* Consignes *
1 – Recopiez le passage du récit sur Lisbonne qui va de "Lors d'une soirée" jusqu'à "sans cesse différé.".
2 – D'après le récit sur Lisbonne, les phrases suivantes sont-elles justes ? Répondez par oui ou non, en citant mot pour mot les mots du récit qui tranchent. (a) L'inconnu vient du Chili. (b) Le récit se passe au début des années 70. (c) L'inconnu s'exprime uniquement en espagnol.

* Bloc de texte *
%%
Quand je vivais à Lisbonne, au mitan des années 80, j'étais fasciné par la beauté des crépuscules. Le soir, là-bas, avant que le soleil ne vienne s'éteindre englouti dans l'océan, l'estuaire du Tage se pare de mille feux, comme recouvert d'une fine pellicule d'or.
Lors d'une soirée très cosmopolite, alors que je m'abandonnais à la beauté de l'un de ces couchers de soleil particulièrement éclatants, un inconnu m'aborde par ses mots : "Chaque matin, je décide de quitter la ville pour rentrer chez moi. Mais le soir venu, ce spectacle m'amène à repousser ma décision au lendemain."
Sans perdre des yeux l'embrasement précédant la tombée de la nuit, nous faisons connaissance. L'inconnu m'explique, dans un portugais mâtiné de mots espagnols, qu'il est chilien, qu'il a fui son pays après le putsch d'Augusto Pinochet, un certain 11 septembre 1973. Il me parle de son pays, de ceux qu'il a laissés là-bas, de la souffrance de la séparation, de l'ouverture actuelle du régime, de la perspective d'un retour, enfin redevenue possible. Il me dit la jubilation devant ce retour tant désiré ; il me raconte sa souffrance de le voir sans cesse différé.
%%
* Matériel fourni *
%%
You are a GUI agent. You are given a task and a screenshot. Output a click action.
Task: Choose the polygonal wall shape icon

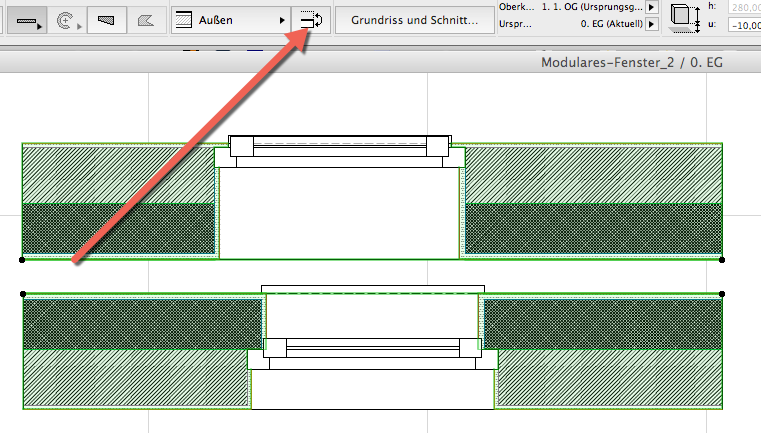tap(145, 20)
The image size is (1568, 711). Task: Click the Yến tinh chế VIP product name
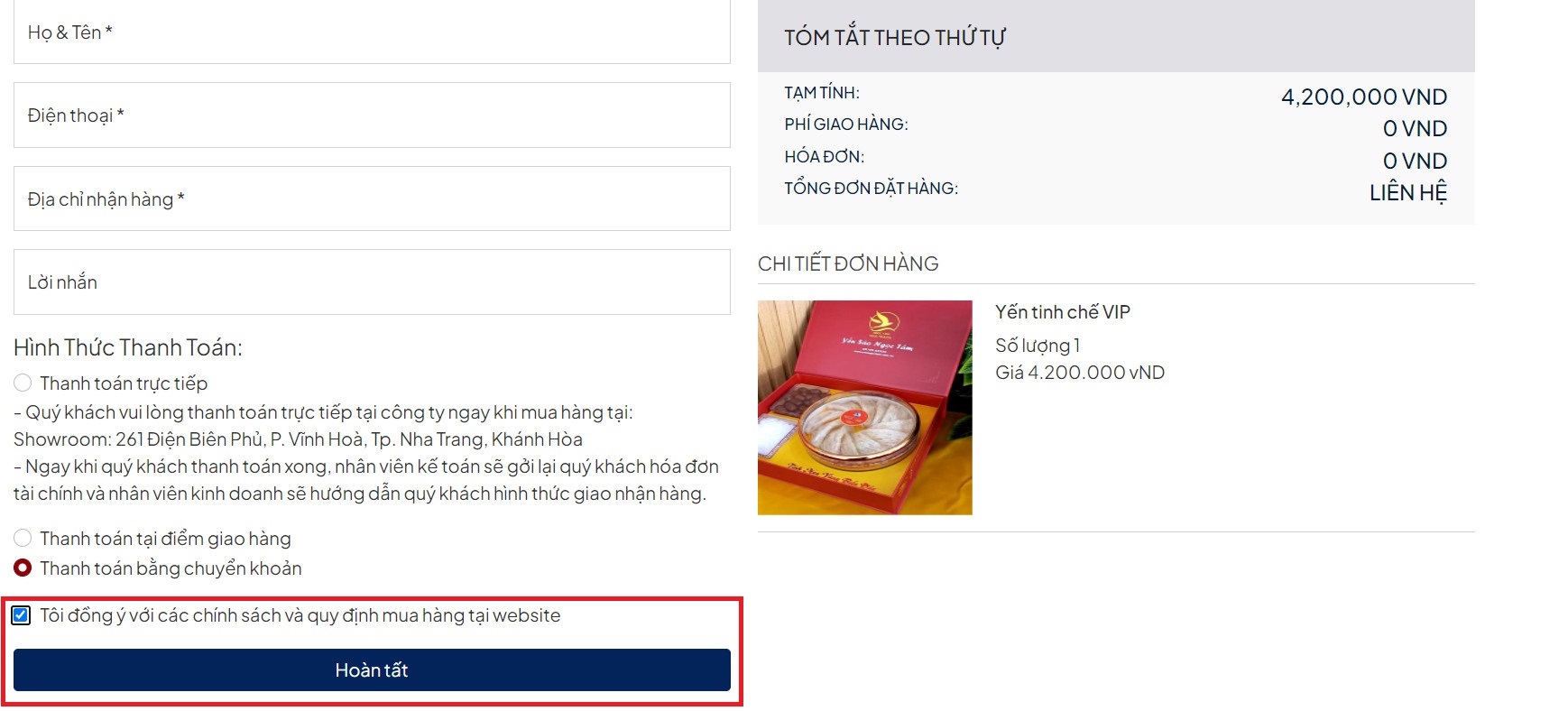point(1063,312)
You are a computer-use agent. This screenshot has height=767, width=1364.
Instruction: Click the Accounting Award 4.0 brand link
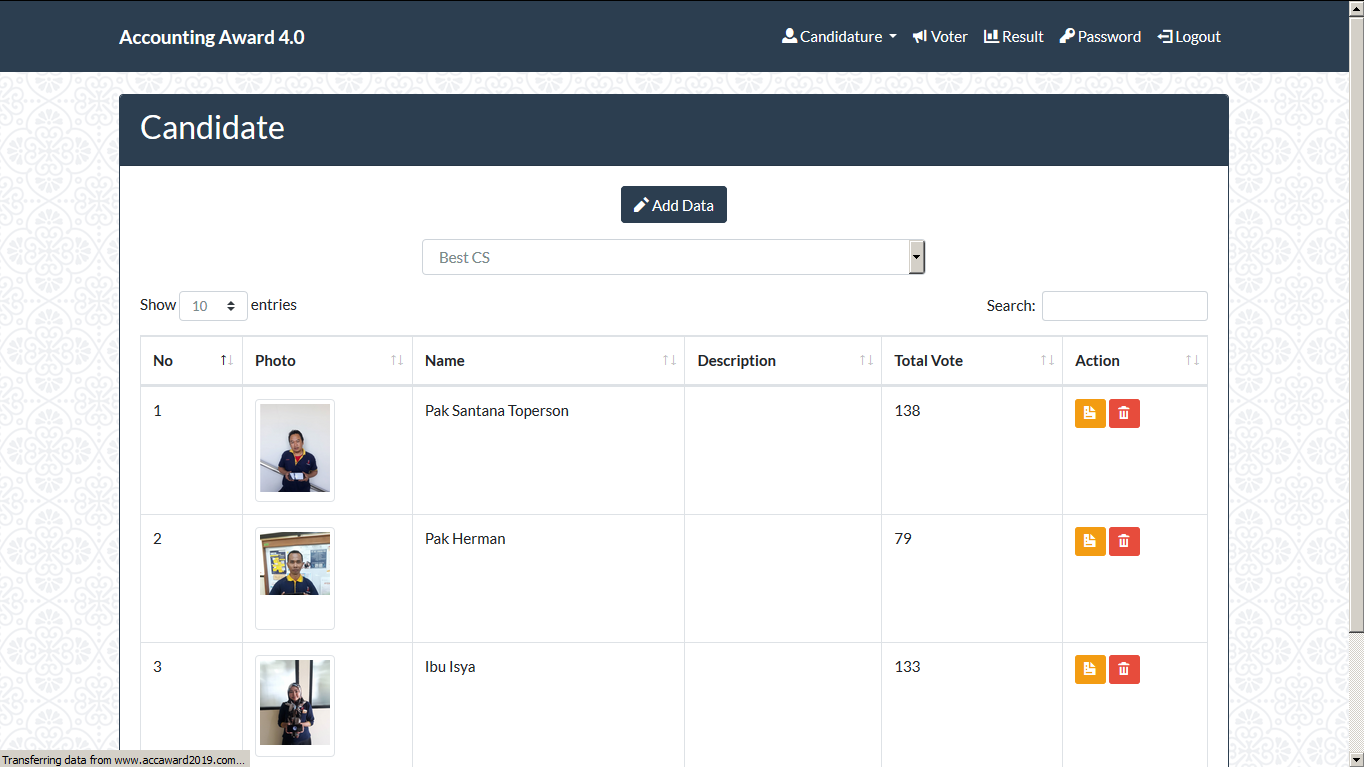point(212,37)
%%
* Réponses *
1 –
Lors d'une soirée très cosmopolite, alors que je m'abandonnais à la beauté de l'un de ces couchers de soleil particulièrement éclatants, un inconnu m'aborde par ses mots : "Chaque matin, je décide de quitter la ville pour rentrer chez moi. Mais le soir venu, ce spectacle m'amène à repousser ma décision au lendemain."
Sans perdre des yeux l'embrasement précédant la tombée de la nuit, nous faisons connaissance. L'inconnu m'explique, dans un portugais mâtiné de mots espagnols, qu'il est chilien, qu'il a fui son pays après le putsch d'Augusto Pinochet, un certain 11 septembre 1973. Il me parle de son pays, de ceux qu'il a laissés là-bas, de la souffrance de la séparation, de l'ouverture actuelle du régime, de la perspective d'un retour, enfin redevenue possible. Il me dit la jubilation devant ce retour tant désiré ; il me raconte sa souffrance de le voir sans cesse différé.

2 –
(a) Oui : « qu'il est chilien ».
(b) Non : « au mitan des années 80 ».
(c) Non : « dans un portugais mâtiné de mots espagnols ».